__DOCUMENT SECTION__
::::::::::

# Fitting a line to a dataset

## Introduction
Suppose we are given a set of data pairs, $\{(x_i,y_i)\}_{i=1,\ldots,N}$. Let's assume that the $x_i$ are known, but that the $y_i$ have uncertainties. That is, the measured value $y_i$ is within some range of the "true".  We further assume (perhaps we have some model or hypothesis) that the $y$ and $x$ are linearly related, although we don't know the slope or intercept of that line.

Because each of the $y_i$ has some range of uncertainty, no line will perfectly fit the data, but we can find a best fit line $y(x) = ax + b$ by adjusting the parameters $a$ and $b$ to maximize the probability of our dataset.  In practice this means finding $a$, $b$ that minimize (see chapter 8 of Taylor for details)
\begin{equation*}
    \chi^2 = \sum_{i=1}^N \frac{\left[y_i - y(x_i)\right]^2}{\sigma^2}.
\end{equation*}
Even though this line will be the one that fits the data the best, it doesn't necessarily imply that the fit is any good.  To determine the goodness-of-fit, we look at $\chi^2$ and compare its value to what we would expect if our assumptions are correct: namely, that the $y$ and $x$ pairs are linearly related, but the $y$ have some fluctuations that obey a gaussian relation with standard deviation $\sigma$.

To show how this works, we'll use `Python` to construct datasets that violate these assumputions, and then we'll see what happens to the $\chi^2$ values.  

## Set up the workspace
As before, we'll load in `numpy` and `matplotlib.pyplot`.

::::::::::

__TASK BRIEF__
Answer these questions using the text on fitting a line to a dataset.
1. What form is given for the best fit line?
2. Which chapter of Taylor is cited for details on minimizing $\chi^2$?
3. Which two libraries are loaded when setting up the workspace?
The records below are drawn from a separate, unrelated source.

__DATASET EXCERPTS__
::::::::::

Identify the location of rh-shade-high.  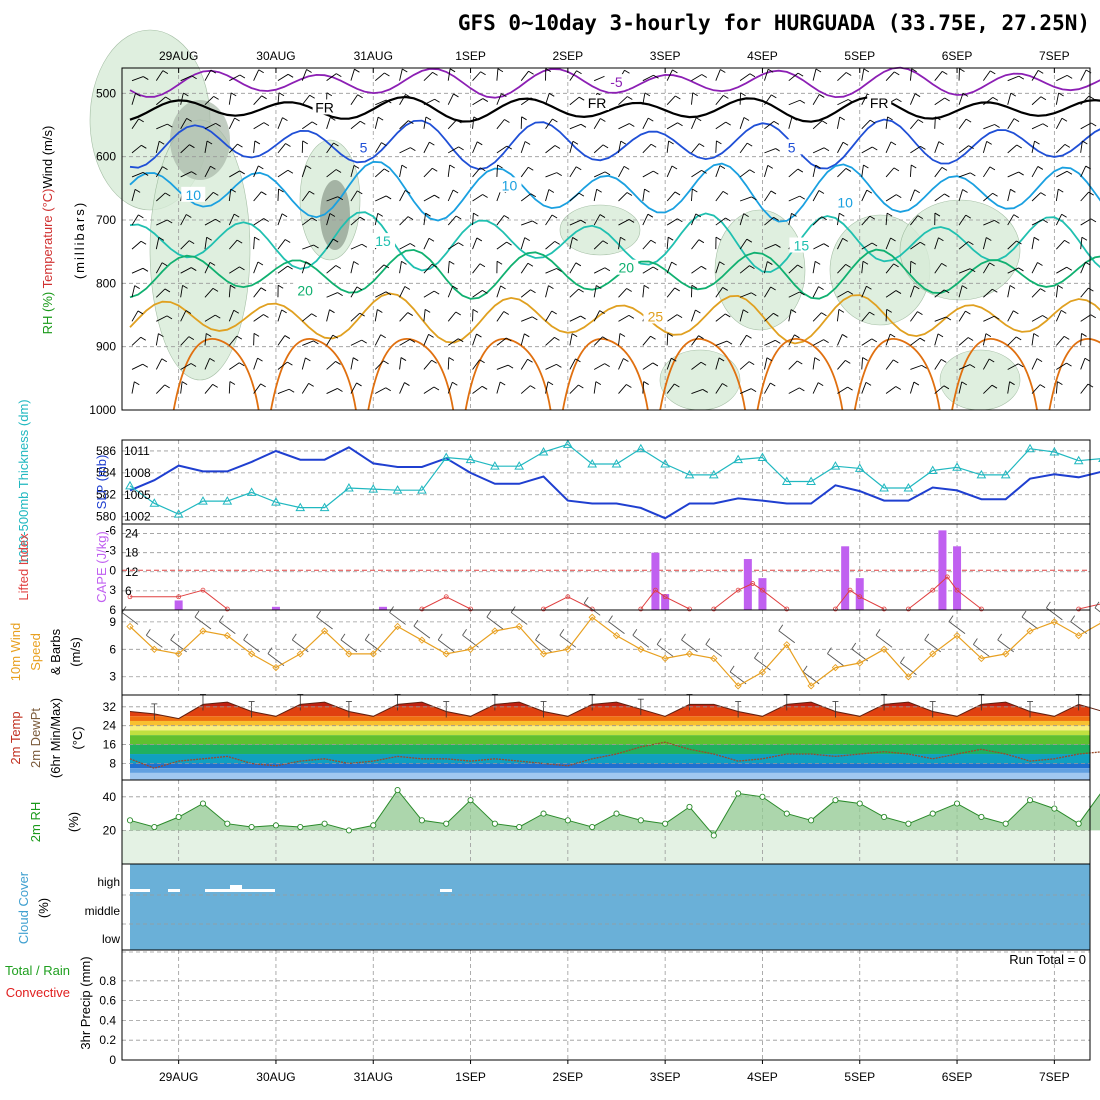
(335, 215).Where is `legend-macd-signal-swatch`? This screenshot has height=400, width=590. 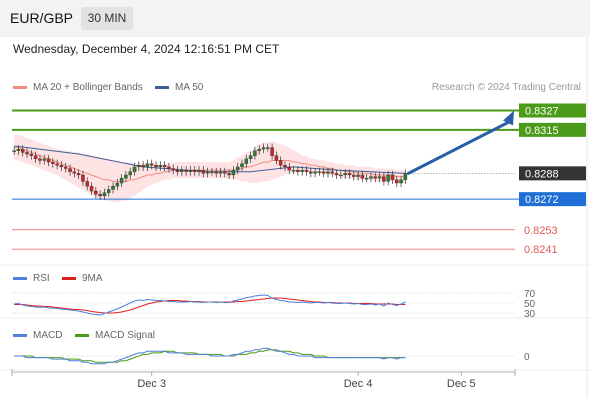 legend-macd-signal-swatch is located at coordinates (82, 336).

::::::::::

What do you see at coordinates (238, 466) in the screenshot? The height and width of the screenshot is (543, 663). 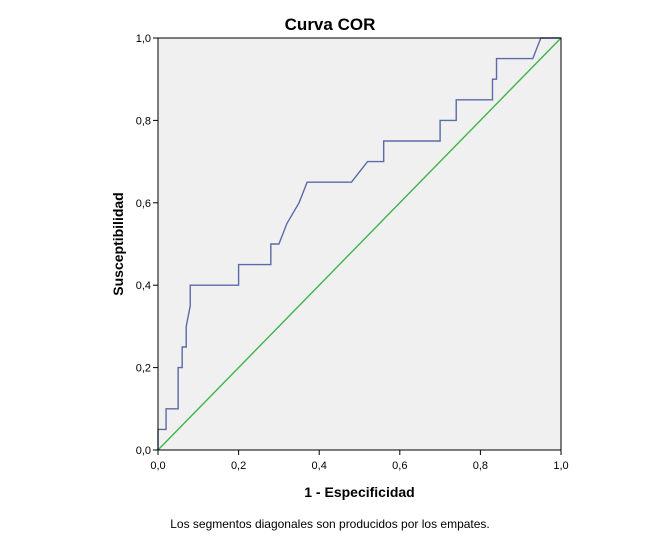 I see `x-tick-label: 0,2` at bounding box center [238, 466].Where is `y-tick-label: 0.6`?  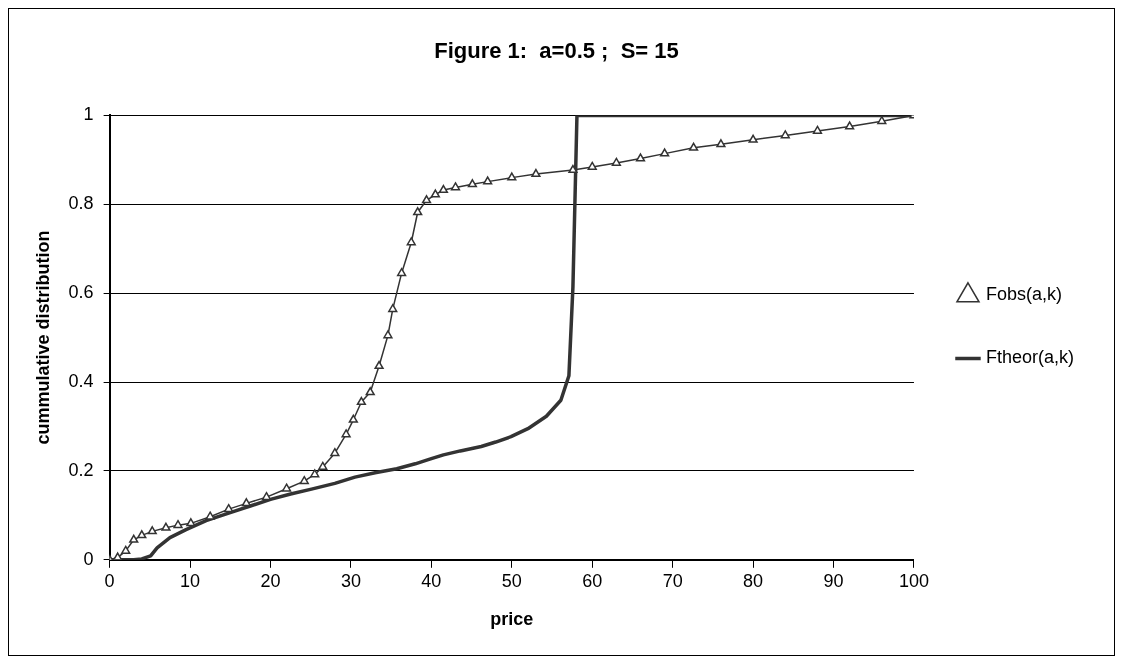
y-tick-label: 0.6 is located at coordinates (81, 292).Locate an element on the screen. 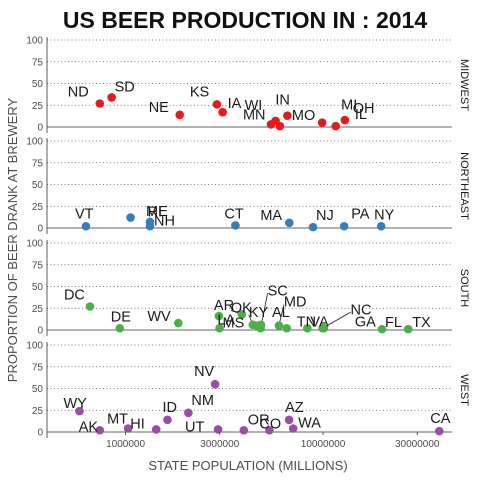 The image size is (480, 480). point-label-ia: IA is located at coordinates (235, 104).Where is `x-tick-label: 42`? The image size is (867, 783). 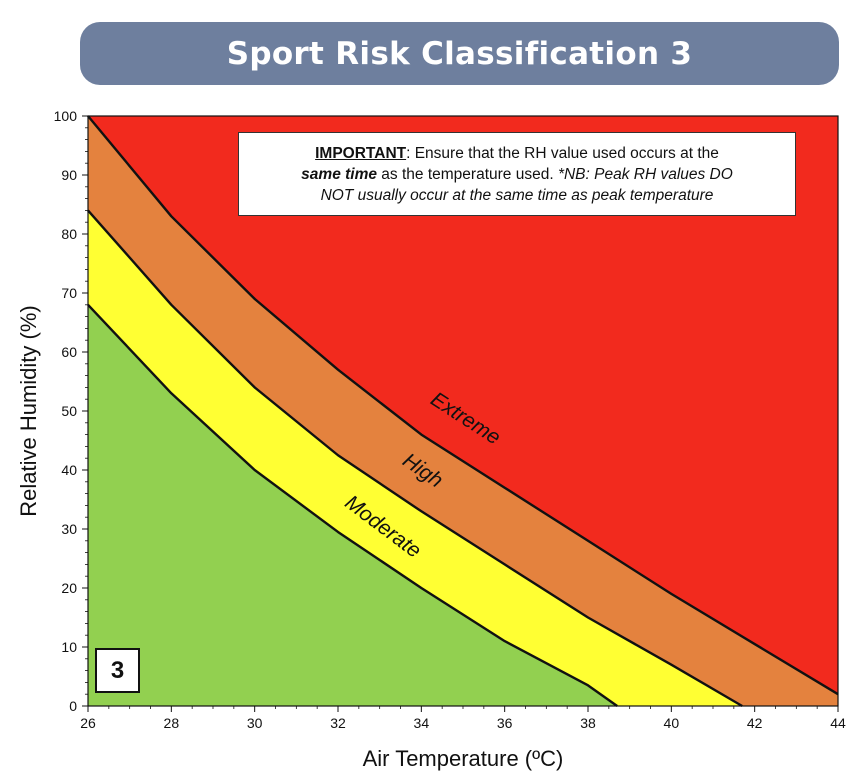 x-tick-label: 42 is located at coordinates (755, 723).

::::::::::

__OUTPUT OF THE TASK__
1. $y(x) = ax + b$
2. Chapter 8
3. `numpy` and `matplotlib.pyplot`